My original plan was to put a second microcontroller (Tiny S2, even smaller than the Feather S2) in the other sleeve and to attach to it six ON/OFF-switches using common metallic snap buttons (metall = conductive). It took me some days to finish the soft circuit in the sleeve and to put everything together - and it worked very well in the beginning!

But later on, the circuit started to cause problems. Little shortages, probably caused by the single traces sewed with conductive thread touching each other when moving the sleeve in the wrong direction. I came to the conclusion to redo it all from the beginning and to put the microcontroller with the snap buttons in the pants of the costume.

I also used the Adafruit Feather S2, too, and not the Tiny S2 as before in the sleeve. The GPIO pin holes of the Tiny S2 are so close to each other, that makes it really hard to make sure that the conductive threads are not touching. The Feather S2 is only slightly bigger and the distance between the GPIOs is bigger, too. Also, redoing it all I choosed GPIOs with at least one spare one inbetween.

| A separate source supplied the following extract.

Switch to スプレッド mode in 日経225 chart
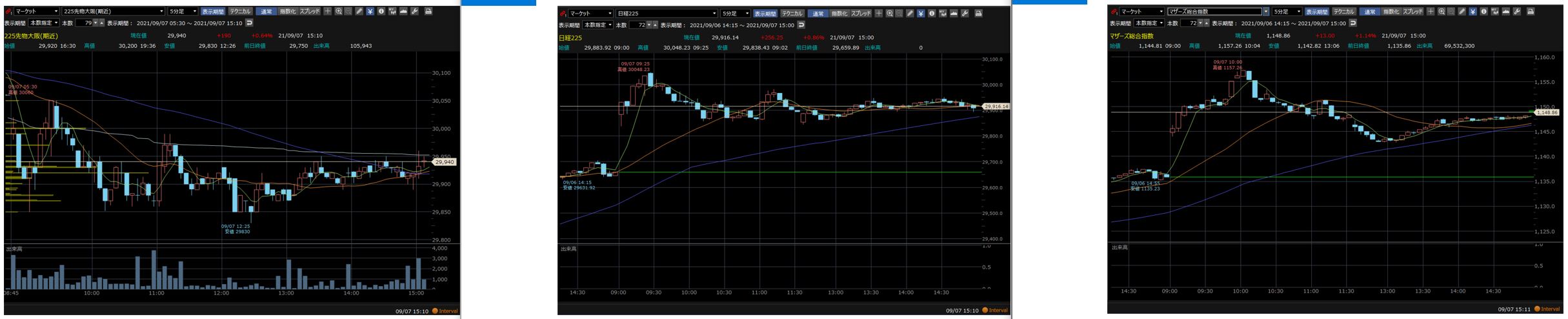Viewport: 1568px width, 319px height. point(861,14)
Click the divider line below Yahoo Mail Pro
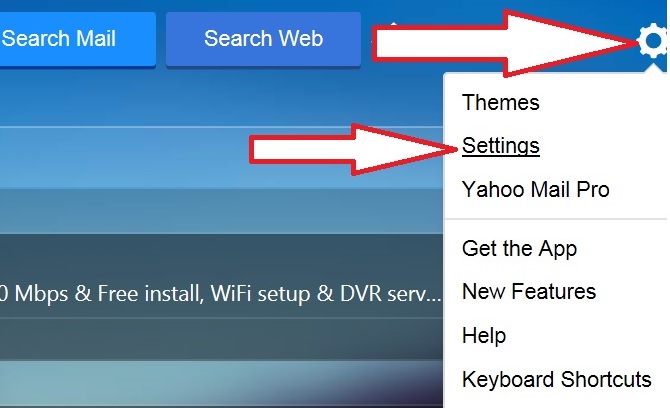 (555, 219)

In the pants the circuit worked much better and reliable - I came to the conclusion, that the sleeves may not be the best part in a garment to implement electronics, because we just move our arms way too much.

This is the circuit piece before sewing it in the pants. This time I took better care of isolating the traces of conductive threads from each other, sewing “cable tunnels” with non-conductive, normal thread. Also, I sewed everything with the sewing machine (using the conductive thread as lower thread!), what makes the traces more rectilinear.

With the costume as it is the wearer can decide, what objects are visible in the AR app on the tablet by closing or opening the metallic snap buttons in the pants. Each of the snap buttons is attached to one virtual AR object in the app. If all six buttons are closed, all six AR objects are visible in the virtual space. Opening a button “hides” the virtual object. The Neopixel LEDs in the right sleeve are aligned to the six snap buttons: Snap button one - LED one, snap button two - LED two, and so on. When the button is closed, the LED turns blue.
The person with the tablet has six buttons him*herself on the Userinterface in the app. Clicking on those buttons changes the colour of the aligned LED (one to six) to red - which tells the wearer of the costume that the tablet holder wants to change the actual state of the snap button (either opening or closing it).